Prepare for more economic challenges, Singapore Prime Minister Lee warns during May Day speech


For ITP

SINGAPORE: Singapore must prepare for a tough road ahead with multiple economic challenges such as spiraling inflation and rising energy prices, Prime Minister Lee Hsien Loong warned on Sunday, urging citizens to “stay open and make our economy stronger and more resilient. The ongoing war in Ukraine, which shows no signs of abating, has undermined the global order, affecting smaller city-states like Singapore whose security relied on the international rule of law, Lee said during his May Day address. .

As a result of global headwinds driving up energy prices, Singapore will take a hit of SGD 8 billion a year, it added, citing estimates from the Ministry of Trade and Industry.

“That’s 1.5 percent of our GDP,” Lee said. “That means we’ve collectively become SGD8 billion poorer per year, and there’s no escaping this,” Lee was quoted as saying by The Straits Times at the rally held to mark Workers’ Day here.

Singapore imports almost all of its energy supplies, except for the solar electricity it generates.

For example, when the price of oil was around USD 50 per barrel, Singapore’s annual imports of crude oil and natural gas cost approximately SGD 30 billion per year.

But when oil prices double to $100 a barrel, as they have in the past 16 months, Singapore also has to pay twice as much, meaning an additional SGD 30 billion per year, Lee said.
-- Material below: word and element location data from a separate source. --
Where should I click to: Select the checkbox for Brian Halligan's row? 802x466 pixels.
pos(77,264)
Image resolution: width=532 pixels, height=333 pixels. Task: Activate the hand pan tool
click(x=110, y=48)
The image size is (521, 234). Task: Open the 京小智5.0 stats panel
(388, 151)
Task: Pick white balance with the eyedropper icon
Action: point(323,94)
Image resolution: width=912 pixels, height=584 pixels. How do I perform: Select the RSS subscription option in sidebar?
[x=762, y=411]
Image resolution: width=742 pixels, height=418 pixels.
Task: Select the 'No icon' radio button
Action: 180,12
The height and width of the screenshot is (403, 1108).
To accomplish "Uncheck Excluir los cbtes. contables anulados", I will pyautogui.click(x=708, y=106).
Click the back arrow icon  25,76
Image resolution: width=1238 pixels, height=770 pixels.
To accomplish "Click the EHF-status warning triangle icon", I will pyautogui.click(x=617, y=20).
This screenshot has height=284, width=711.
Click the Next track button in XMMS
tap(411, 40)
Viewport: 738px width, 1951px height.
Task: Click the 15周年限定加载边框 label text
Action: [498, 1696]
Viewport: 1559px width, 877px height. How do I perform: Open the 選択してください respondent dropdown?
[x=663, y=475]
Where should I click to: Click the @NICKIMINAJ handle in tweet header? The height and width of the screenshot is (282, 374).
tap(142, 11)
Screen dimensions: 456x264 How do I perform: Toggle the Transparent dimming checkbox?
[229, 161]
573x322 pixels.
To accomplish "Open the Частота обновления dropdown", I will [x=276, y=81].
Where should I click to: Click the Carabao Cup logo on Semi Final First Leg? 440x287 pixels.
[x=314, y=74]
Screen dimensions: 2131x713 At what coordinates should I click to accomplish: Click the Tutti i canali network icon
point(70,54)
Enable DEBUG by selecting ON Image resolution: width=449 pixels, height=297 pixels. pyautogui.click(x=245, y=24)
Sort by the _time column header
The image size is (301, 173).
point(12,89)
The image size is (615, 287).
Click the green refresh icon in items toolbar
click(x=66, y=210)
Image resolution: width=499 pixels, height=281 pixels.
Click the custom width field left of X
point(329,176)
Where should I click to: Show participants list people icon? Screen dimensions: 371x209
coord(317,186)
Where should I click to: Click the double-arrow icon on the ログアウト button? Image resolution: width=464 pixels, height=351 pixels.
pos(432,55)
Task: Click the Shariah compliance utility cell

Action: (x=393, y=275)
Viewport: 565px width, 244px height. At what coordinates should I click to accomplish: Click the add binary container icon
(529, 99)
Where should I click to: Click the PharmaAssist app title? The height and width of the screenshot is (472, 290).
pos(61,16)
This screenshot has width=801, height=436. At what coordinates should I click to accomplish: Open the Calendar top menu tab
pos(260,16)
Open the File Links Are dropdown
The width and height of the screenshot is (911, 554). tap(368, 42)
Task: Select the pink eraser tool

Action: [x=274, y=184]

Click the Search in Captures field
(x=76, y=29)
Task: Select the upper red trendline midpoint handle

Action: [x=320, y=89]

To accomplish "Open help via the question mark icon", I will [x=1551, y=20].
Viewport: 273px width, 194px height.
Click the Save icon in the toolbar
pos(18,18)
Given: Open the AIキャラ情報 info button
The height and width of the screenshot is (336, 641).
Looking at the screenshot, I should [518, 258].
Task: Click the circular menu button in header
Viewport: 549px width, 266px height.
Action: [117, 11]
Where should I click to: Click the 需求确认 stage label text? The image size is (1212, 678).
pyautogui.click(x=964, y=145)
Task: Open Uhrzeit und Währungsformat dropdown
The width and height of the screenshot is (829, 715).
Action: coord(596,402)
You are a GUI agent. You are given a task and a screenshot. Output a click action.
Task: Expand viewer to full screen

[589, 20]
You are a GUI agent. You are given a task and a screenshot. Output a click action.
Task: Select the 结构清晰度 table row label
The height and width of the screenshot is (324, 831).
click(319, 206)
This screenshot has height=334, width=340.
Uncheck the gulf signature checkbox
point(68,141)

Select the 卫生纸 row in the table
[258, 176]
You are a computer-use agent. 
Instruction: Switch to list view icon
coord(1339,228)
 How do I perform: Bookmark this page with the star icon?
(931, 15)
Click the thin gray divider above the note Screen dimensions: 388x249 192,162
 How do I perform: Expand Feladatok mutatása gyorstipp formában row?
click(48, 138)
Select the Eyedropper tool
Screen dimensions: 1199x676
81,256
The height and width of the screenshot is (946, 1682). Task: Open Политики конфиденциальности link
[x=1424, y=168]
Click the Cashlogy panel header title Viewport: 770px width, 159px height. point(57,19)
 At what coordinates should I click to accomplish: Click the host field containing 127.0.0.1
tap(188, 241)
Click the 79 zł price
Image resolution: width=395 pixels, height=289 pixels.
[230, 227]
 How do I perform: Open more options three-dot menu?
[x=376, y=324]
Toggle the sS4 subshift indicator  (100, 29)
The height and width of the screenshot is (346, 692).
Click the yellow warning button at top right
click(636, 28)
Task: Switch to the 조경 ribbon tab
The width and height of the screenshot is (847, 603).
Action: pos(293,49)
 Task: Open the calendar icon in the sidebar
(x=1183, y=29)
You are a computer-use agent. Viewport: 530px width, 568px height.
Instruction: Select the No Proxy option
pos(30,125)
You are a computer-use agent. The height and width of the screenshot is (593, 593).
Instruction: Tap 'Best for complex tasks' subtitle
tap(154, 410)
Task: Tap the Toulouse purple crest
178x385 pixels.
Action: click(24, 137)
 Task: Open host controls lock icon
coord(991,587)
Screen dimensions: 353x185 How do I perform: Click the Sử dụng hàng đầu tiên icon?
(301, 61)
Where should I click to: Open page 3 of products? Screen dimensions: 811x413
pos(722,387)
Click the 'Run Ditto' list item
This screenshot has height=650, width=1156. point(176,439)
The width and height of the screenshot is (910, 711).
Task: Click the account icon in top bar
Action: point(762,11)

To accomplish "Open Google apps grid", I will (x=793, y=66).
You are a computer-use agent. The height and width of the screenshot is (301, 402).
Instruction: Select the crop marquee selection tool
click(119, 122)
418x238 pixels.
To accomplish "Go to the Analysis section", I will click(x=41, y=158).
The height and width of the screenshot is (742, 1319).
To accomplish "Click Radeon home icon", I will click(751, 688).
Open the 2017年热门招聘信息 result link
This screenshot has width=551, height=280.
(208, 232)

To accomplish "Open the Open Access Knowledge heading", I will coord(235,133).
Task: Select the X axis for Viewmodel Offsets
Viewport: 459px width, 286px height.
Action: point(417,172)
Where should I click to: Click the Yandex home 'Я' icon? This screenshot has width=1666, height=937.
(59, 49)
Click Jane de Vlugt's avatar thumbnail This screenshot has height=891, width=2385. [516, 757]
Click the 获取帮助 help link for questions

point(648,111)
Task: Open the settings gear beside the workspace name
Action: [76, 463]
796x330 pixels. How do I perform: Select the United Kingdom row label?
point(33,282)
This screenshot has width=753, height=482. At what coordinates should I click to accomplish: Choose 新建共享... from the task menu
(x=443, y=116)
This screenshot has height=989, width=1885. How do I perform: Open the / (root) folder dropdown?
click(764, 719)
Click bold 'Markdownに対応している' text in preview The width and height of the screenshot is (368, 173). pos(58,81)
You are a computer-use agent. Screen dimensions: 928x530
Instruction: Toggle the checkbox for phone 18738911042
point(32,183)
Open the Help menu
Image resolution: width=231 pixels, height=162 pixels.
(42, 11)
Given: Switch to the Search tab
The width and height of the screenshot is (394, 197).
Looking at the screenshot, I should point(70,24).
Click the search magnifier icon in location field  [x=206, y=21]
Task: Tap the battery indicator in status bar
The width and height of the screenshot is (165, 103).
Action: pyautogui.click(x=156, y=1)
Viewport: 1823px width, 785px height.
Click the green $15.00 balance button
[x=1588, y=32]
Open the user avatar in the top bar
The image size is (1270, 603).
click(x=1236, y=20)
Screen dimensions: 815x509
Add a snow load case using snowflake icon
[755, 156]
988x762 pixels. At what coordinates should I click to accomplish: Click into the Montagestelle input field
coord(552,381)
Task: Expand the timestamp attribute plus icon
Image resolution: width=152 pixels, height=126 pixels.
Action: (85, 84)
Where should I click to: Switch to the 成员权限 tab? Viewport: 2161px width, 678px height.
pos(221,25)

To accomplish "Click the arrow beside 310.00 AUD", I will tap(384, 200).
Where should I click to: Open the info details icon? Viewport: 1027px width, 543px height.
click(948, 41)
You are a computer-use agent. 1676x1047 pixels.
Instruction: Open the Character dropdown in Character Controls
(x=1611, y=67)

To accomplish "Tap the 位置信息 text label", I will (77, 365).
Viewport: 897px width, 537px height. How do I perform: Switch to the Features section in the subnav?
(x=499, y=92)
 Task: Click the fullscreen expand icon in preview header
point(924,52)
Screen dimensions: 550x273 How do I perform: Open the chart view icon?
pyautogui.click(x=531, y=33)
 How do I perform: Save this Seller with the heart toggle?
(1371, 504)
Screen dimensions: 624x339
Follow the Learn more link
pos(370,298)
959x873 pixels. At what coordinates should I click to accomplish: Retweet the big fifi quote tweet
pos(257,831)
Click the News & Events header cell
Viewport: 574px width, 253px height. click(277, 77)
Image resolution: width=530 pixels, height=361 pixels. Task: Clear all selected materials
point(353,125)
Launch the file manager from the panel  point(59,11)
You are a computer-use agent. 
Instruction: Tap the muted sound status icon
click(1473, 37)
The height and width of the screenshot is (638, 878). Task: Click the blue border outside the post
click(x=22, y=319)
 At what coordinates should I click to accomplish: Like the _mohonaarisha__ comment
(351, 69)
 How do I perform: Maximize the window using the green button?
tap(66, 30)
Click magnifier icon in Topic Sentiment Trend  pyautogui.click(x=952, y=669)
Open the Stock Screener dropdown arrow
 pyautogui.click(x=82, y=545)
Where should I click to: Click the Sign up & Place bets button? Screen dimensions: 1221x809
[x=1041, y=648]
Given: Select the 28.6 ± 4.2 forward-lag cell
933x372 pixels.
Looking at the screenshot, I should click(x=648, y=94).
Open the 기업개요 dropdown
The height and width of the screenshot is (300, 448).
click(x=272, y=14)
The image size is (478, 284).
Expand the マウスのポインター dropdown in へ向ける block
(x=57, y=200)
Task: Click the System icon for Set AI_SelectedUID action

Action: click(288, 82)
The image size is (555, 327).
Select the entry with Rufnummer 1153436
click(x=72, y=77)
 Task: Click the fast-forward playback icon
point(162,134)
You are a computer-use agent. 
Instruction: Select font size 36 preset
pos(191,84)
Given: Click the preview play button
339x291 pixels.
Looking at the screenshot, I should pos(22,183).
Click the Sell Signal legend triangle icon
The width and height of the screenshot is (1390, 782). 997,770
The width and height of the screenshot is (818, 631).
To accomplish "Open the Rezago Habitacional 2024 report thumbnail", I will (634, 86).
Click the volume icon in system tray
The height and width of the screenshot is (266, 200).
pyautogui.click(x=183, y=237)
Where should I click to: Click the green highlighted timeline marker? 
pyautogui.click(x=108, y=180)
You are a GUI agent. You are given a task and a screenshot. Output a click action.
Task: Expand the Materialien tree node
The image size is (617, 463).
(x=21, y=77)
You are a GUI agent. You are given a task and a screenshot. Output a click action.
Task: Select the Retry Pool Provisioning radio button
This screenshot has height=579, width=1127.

“We can recover some of this by charging more for our exports. But the rest must be borne by us, by households, businesses and the government of Singapore,” he explained.

The war has worsened global inflation as Russia is a major exporter of oil and gas, and Ukraine is among the world’s largest exporters of grain crops and vegetable oils, he noted.

Lee added that the stakes in the crisis are also rising as the war continues with no positive outcome in sight.

Last week, Singapore’s central bank said it expects global growth to slow to 3.9 percent in 2022 from 5.4 percent last year as inflation rose to a 14-year high.

“Inflation was already a problem before Ukraine, but the war has made it worse. The war has caused a global energy crisis and disrupted food supplies,” he explained.

Prime Minister Lee said Russia’s attack on Ukraine has undermined the global order – the basic rules and norms for how all countries, big or small, interact with each other.

Amid the war in Ukraine and rising cost of living, Singaporeans need to be prepared for more economic challenges, but the government is “doing all it can to cushion the impact on Singaporeans and ease cost of living pressures” , he claimed.

“If Singaporeans are not strong and united, if we allow ourselves to divide and divide, we will be finished,” Lee observed.

“Singapore’s economy relies heavily on international trade and investment. If countries no longer accept free trade rules, it will be more difficult for us to continue to attract investment,” Lee was quoted as saying by the main daily.

“Our strategy must be to stay open and make our economy stronger and more resilient,” he added. The war in Ukraine has clouded Singapore’s post-COVID-19 recovery outlook, about which it was “cautiously optimistic” earlier in the year, the prime minister said.

The city-state has lifted travel restrictions and reverted to pre-pandemic routines. Last month, the government also removed tests for incoming vaccinated visitors and limits on gatherings.

Interestingly, Lee’s May Day speech marks his first major national speech since the ruling People’s Action Party selected Finance Minister Lawrence Wong to succeed him as the next prime minister.